Si tratta di un pericoloso virus che si sta diffondendo anche in Italia. Ha un nome: le mostre senza opere. Dopo Milano, Torino è la sede di «Van Gogh 3D»; Roma, presso il Palazzo delle Esposizioni, accoglie «Caravaggio Experience»; mentre Palermo ospita, nell’Oratorio di San Lorenzo, la «Natività» di Caravaggio ancora in 3D. Senza dimenticare, nel 2014, la «Mostra impossibile» su Leonardo, Raffaello e Caravaggio a Napoli. Molti puristi – forse a ragione – saluteranno in modo positivo questi «appuntamenti»:, che salvaguardano i quadri dai rischi legati ai continui viaggi cui sono sottoposti, per soddisfare richieste sempre più pressanti da parte di direttori di musei e di responsabili di società for profit.

La strategia cui ci si affida è sempre la medesima.

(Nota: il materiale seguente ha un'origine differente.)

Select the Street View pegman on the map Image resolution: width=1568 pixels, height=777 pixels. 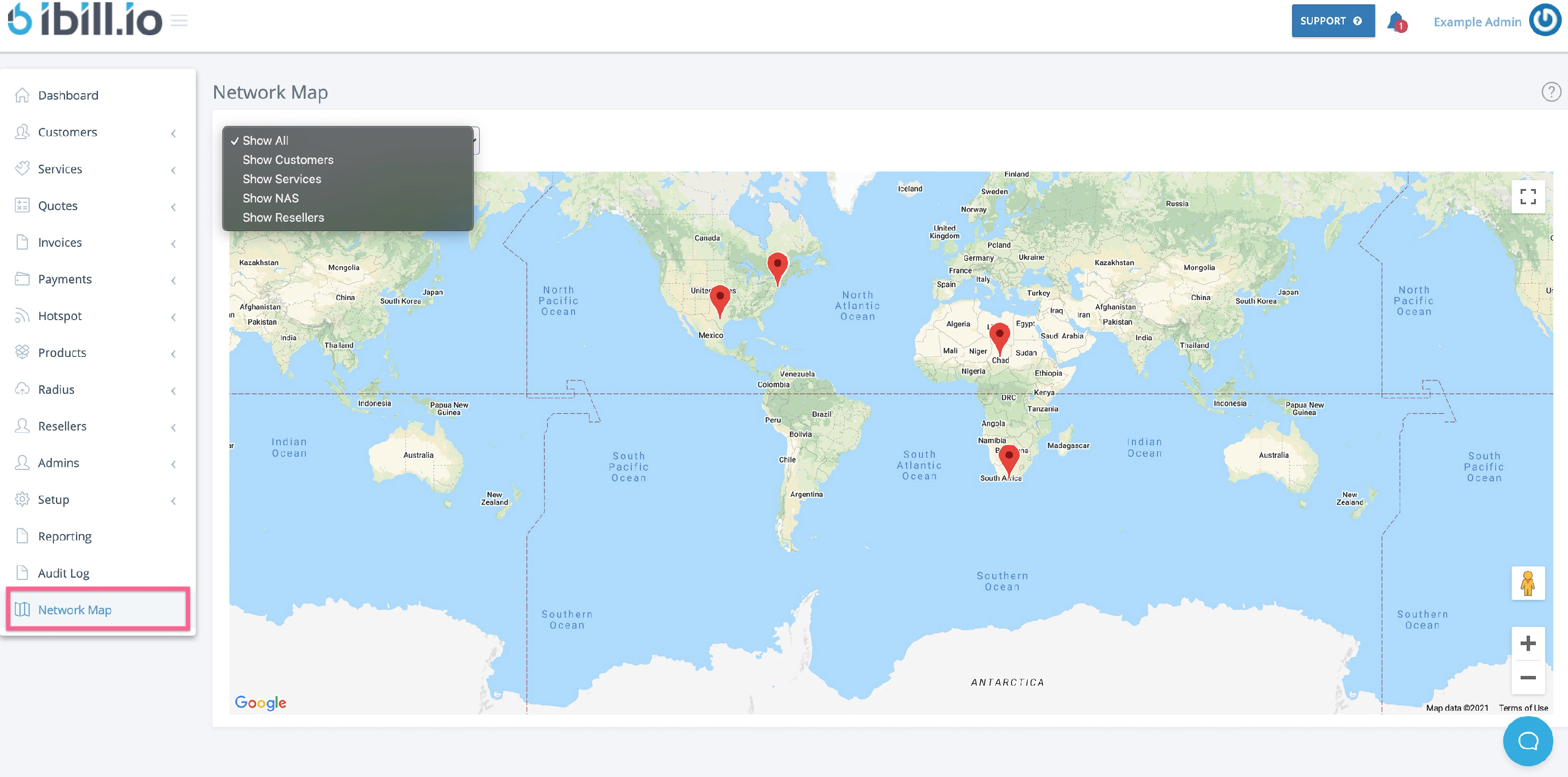point(1528,583)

Non di rado disinvolti produttori privati si fanno affiancare da studiosi seri, che accettano di dviventare complici di iniziative superficiali e kitsch (Ferdinando Bologna e Claudio Strinati sono i consulenti della «Mostra impossibile» e della «Caravaggio Experience»). Da questo incrocio di interessi nascono esposizioni nelle quali ci si affida ai nomi di artisti popolari e maledetti (Caravaggio e van Gogh). Di queste «star» si scelgono alcuni dipinti, che vengono riprodotti fedelmente servendosi di sofisticate tecnologie.

Nascono così cloni intorno ai quali si costruiscono effimere macchine spettacolari. Simulacri in alta definizione vengono ingigantiti e proiettati su schermi. Sovente si monumentalizzano dettagli. Il fine nobile di questi show: farci precipitare dentro complesse drammaturgie di icone. Ma, in effetti, dietro questa maschera pedagogica, si nasconde solo furbizia commerciale, voi cosa ne pensate?